I'm trying to plot a phase portrait for the differential equation $$x'' - (1 - x^2) x' + x = 0.5 \cos(1.1 t)\,.$$ The primes are derivatives with respect to $t$. I've reduced this second order ODE to two first order ODEs of the form $ x_1' = x_2$ and $x_2' - (1 - x_1^2) x_2 + x_1 = 0.5 \cos(1.1 t)$. Now I wish to use mathematica to plot a phase portrait. Unfortunately, I'm unsure of how to do this because of the dependence of the second equation on an explicit $t$.
3 Answers
The EquationTrekker package is a great package for plotting and exploring phase space
<< EquationTrekker`
EquationTrekker[x''[t] - (1 - x[t]^2) x'[t] + x[t] == 0.5 Cos[1.1 t], x[t], {t, 0, 10}]

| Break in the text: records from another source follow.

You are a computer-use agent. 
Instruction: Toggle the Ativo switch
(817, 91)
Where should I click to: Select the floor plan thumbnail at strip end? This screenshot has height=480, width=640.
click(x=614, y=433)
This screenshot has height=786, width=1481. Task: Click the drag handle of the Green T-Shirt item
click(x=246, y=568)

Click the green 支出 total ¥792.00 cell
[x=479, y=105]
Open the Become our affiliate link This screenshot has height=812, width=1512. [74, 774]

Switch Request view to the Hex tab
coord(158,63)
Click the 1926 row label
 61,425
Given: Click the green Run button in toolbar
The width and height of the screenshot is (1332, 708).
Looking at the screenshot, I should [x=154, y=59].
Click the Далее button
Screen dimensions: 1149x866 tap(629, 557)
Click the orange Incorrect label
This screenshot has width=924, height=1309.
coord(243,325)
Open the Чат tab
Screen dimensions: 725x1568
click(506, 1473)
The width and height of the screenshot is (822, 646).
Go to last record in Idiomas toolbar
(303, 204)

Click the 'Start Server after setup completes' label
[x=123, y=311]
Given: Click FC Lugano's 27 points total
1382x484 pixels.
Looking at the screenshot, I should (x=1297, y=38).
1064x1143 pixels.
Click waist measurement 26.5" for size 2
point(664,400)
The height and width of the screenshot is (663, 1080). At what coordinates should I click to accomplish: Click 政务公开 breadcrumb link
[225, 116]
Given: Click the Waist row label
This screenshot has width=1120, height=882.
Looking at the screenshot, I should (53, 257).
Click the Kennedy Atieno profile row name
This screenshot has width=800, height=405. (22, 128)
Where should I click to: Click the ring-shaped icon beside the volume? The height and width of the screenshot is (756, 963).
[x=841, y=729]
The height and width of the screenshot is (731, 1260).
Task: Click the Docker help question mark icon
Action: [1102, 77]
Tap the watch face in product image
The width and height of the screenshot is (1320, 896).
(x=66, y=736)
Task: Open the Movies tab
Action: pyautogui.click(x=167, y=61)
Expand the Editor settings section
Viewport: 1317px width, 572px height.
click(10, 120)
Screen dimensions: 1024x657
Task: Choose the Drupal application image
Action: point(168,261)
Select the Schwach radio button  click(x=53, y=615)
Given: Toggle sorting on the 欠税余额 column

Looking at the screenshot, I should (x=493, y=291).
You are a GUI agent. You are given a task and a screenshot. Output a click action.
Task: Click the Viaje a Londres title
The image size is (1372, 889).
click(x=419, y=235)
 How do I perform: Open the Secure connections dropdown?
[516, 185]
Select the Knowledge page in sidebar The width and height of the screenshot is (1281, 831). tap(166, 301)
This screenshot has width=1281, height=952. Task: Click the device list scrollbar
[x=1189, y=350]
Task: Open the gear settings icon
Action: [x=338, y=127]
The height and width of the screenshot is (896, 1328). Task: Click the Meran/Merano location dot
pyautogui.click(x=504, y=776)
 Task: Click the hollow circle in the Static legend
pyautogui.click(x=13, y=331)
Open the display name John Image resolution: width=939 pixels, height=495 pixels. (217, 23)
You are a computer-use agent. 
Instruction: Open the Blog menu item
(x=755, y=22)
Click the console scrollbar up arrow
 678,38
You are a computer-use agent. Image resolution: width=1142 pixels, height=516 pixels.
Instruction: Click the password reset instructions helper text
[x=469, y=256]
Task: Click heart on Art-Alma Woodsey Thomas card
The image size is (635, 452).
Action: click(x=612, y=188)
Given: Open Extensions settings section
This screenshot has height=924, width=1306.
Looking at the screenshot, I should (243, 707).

This brings up a window where you can right click on any point and it plots the trajectory starting with that initial condition:
You can do more as well, such as add parameters to your equations and see what happens to the trajectories as you vary them:
EquationTrekker[x''[t] - (1 - x[t]^2) x'[t] + x[t] == a Cos[\[Omega] t],
x[t], {t, 0, 10}, TrekParameters -> {a -> 0.5, \[Omega] -> 1.1}
]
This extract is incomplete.